Your task: Once the line containing "Click the Manage shield icon in the sidebar" is found, retype it and each line after it through the last entry below, word for word, and nothing else.

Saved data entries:
════════════════

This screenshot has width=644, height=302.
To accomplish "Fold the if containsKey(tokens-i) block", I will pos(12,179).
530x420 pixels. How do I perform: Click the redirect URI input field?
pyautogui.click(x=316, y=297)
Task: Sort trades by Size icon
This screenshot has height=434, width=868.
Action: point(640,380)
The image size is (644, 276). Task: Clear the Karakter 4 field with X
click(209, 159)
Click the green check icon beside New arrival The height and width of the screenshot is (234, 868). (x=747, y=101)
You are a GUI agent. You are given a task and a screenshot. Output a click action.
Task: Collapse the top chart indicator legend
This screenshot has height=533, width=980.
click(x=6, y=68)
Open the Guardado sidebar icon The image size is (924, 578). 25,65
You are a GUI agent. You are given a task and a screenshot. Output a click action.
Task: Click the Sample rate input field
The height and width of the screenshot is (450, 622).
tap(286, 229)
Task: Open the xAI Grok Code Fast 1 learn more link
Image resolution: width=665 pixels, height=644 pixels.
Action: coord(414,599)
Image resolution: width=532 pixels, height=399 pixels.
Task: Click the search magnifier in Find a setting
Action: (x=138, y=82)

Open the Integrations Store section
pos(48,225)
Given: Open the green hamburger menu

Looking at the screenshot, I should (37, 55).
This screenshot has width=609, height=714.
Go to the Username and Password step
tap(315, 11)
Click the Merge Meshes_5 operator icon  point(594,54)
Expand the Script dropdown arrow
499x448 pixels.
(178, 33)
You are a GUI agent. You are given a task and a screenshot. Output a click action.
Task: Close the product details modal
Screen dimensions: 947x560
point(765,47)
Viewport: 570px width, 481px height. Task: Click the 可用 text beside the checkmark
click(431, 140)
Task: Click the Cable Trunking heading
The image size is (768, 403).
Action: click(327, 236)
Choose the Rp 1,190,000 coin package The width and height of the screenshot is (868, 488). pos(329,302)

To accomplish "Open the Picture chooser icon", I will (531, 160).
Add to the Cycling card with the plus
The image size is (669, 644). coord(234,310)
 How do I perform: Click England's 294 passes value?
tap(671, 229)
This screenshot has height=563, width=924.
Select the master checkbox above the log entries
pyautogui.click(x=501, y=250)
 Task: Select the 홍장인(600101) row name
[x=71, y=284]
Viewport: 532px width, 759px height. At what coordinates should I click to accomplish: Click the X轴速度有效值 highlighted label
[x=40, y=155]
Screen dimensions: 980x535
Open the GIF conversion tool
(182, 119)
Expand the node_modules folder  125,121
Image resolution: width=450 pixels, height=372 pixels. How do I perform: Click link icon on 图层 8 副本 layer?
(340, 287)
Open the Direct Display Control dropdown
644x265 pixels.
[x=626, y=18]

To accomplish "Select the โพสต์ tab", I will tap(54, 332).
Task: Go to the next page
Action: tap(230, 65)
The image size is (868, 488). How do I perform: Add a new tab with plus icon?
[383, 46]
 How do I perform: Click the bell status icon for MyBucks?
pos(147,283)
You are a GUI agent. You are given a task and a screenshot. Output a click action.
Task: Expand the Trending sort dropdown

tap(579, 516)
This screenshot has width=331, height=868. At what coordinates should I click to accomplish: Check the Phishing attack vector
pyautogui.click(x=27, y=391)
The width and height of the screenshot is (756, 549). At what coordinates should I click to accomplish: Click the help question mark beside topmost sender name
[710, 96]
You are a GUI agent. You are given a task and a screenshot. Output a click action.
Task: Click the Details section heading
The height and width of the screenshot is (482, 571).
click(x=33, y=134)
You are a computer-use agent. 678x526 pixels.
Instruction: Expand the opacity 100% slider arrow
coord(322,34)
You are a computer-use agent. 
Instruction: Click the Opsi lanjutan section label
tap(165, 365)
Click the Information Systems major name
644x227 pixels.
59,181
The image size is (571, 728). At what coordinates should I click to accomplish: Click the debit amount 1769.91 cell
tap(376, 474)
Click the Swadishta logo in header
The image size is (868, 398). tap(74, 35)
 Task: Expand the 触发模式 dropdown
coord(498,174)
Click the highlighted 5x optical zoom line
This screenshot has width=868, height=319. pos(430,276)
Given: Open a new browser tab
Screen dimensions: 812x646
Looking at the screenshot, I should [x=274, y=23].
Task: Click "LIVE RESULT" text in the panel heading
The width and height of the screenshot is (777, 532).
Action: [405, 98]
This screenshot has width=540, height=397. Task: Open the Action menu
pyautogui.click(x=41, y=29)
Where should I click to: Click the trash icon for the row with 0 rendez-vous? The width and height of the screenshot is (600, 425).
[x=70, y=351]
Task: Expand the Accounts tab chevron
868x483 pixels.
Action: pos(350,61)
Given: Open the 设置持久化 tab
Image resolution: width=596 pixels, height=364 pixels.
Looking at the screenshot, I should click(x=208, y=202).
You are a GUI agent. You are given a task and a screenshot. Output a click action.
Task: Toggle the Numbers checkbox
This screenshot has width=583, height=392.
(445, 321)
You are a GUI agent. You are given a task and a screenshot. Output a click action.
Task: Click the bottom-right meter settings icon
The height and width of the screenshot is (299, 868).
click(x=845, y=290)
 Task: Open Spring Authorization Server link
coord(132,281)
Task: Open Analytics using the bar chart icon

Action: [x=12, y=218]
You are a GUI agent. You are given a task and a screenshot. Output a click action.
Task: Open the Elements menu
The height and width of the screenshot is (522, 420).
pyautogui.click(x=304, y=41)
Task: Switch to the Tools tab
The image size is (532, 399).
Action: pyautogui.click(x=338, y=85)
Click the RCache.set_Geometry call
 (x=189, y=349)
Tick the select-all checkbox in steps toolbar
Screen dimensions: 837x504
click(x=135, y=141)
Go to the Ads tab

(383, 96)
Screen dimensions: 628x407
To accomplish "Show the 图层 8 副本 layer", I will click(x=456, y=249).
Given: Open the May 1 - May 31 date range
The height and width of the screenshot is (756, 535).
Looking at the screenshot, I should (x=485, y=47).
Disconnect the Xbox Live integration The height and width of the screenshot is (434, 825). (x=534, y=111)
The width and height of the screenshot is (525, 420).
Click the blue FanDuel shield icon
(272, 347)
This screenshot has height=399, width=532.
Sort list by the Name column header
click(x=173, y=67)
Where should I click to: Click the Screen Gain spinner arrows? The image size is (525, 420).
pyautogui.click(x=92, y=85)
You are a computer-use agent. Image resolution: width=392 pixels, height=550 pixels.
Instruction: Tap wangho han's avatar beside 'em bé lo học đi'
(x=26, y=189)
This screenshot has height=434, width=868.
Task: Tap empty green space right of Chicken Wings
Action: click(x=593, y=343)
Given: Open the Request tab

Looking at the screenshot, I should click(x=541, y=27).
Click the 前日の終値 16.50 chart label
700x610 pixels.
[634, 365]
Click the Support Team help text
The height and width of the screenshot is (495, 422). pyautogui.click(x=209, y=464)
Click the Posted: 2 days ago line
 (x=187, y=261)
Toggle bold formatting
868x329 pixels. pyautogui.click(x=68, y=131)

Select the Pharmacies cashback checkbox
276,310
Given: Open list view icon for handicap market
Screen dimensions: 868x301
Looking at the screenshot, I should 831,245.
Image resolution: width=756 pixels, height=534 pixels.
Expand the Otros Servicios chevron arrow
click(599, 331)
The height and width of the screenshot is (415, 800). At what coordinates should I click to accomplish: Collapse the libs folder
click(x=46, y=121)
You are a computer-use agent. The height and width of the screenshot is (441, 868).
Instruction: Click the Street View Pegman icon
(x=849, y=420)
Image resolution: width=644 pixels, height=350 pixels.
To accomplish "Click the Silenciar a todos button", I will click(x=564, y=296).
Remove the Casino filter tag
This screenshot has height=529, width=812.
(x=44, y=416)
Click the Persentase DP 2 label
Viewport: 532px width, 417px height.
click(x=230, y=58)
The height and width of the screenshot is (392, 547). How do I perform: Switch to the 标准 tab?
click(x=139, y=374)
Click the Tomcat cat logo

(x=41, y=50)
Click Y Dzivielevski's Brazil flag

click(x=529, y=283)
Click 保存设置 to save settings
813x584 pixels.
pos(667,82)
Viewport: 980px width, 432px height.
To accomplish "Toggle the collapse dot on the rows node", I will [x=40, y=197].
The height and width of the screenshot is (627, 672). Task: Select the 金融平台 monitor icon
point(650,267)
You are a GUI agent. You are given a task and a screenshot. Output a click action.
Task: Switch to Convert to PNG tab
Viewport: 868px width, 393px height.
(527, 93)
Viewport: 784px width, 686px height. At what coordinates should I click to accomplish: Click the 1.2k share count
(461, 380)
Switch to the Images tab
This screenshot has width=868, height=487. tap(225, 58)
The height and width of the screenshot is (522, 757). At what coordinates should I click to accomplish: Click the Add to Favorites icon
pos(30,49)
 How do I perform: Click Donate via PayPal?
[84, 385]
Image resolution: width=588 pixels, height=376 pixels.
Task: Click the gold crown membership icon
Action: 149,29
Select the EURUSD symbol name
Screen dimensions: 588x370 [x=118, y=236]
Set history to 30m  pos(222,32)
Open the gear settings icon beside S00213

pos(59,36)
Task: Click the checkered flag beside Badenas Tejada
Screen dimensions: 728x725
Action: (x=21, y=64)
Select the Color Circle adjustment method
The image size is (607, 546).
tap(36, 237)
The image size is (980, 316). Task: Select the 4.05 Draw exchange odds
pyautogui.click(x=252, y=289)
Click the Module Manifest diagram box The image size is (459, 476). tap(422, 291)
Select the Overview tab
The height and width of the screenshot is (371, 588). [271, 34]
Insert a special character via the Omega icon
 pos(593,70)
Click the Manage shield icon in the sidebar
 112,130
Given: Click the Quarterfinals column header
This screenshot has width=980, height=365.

════════════════

Solution for this problem:
Click the Manage shield icon in the sidebar
 112,130
Given: Click the Quarterfinals column header
This screenshot has width=980, height=365.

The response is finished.